Description of the task: Once you reach the line that holds "The width and" in the listing below, output it and every line after it through the line that holds "Given: Expand the", word for word.

Data under study:
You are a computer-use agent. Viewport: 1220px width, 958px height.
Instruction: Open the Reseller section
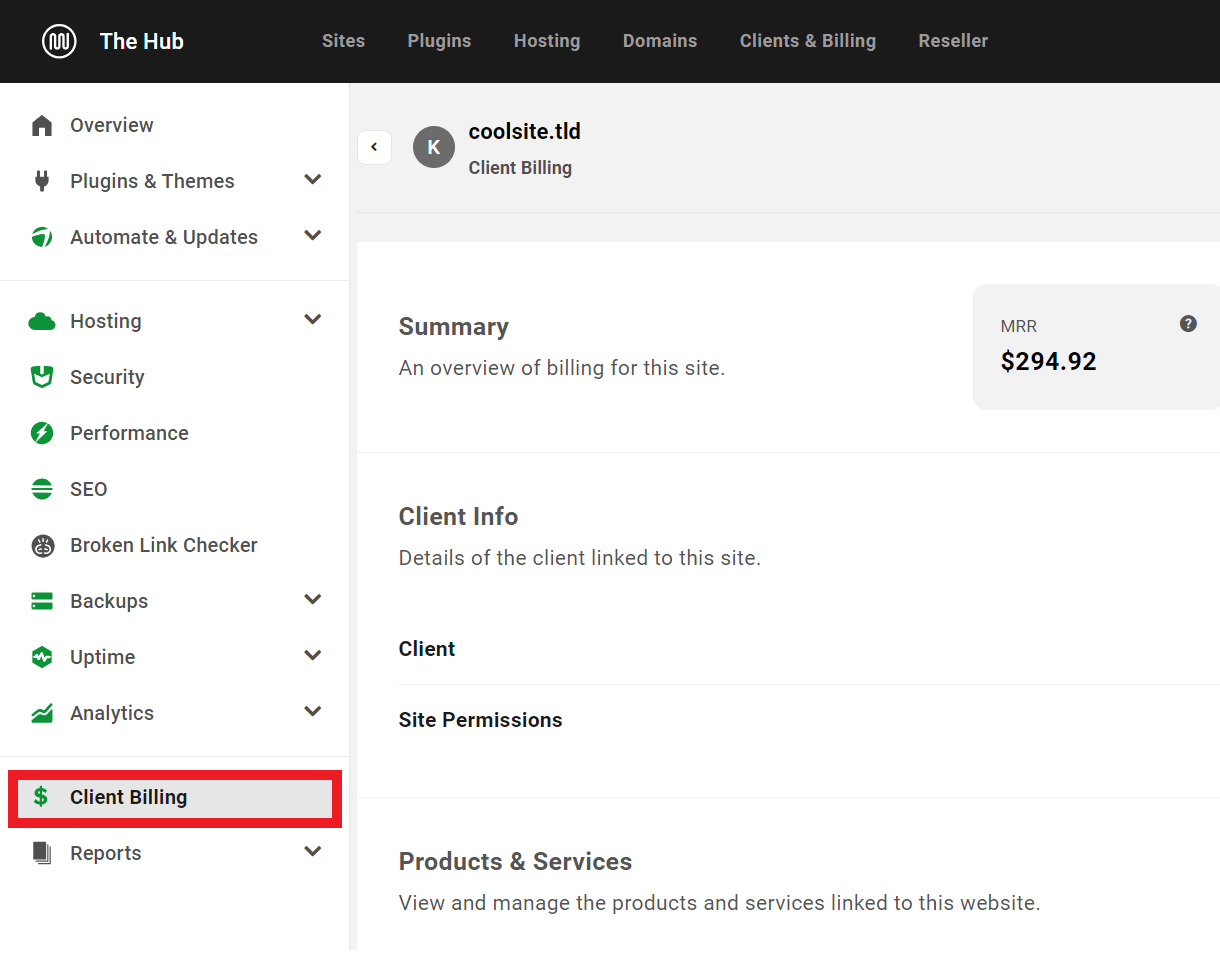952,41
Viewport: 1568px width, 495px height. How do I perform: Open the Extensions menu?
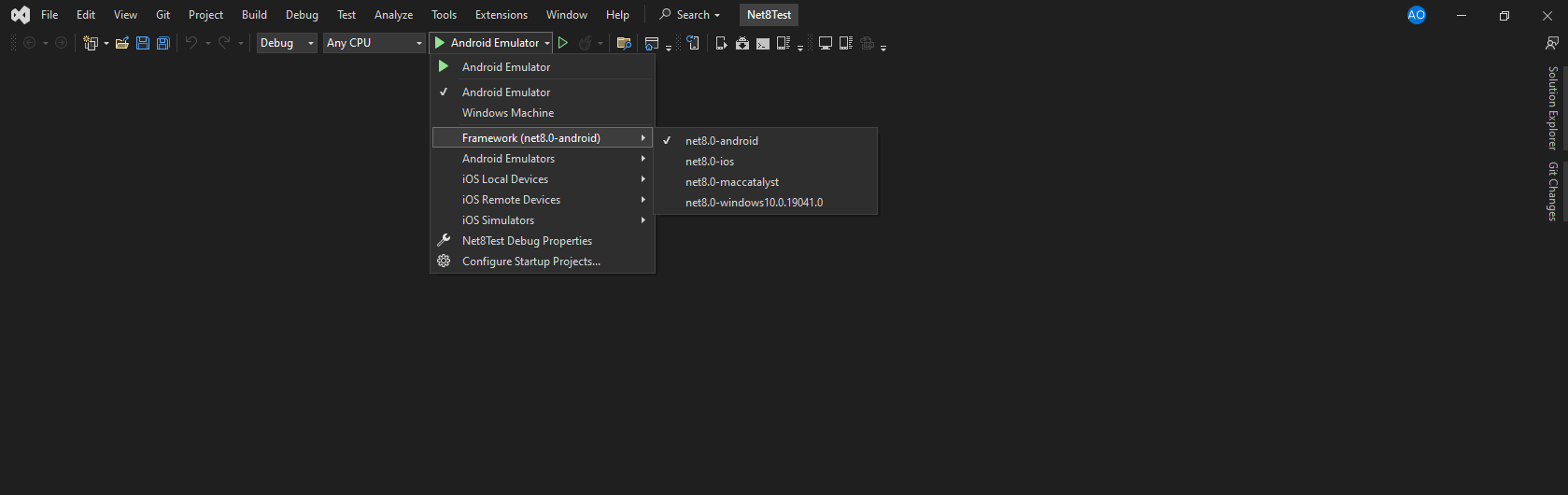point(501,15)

* * *

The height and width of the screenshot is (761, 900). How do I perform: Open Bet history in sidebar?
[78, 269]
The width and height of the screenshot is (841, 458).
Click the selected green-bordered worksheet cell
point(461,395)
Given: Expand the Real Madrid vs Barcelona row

Written response:
The width and height of the screenshot is (841, 458).
Click the selected green-bordered worksheet cell
point(461,395)
Given: Expand the Real Madrid vs Barcelona row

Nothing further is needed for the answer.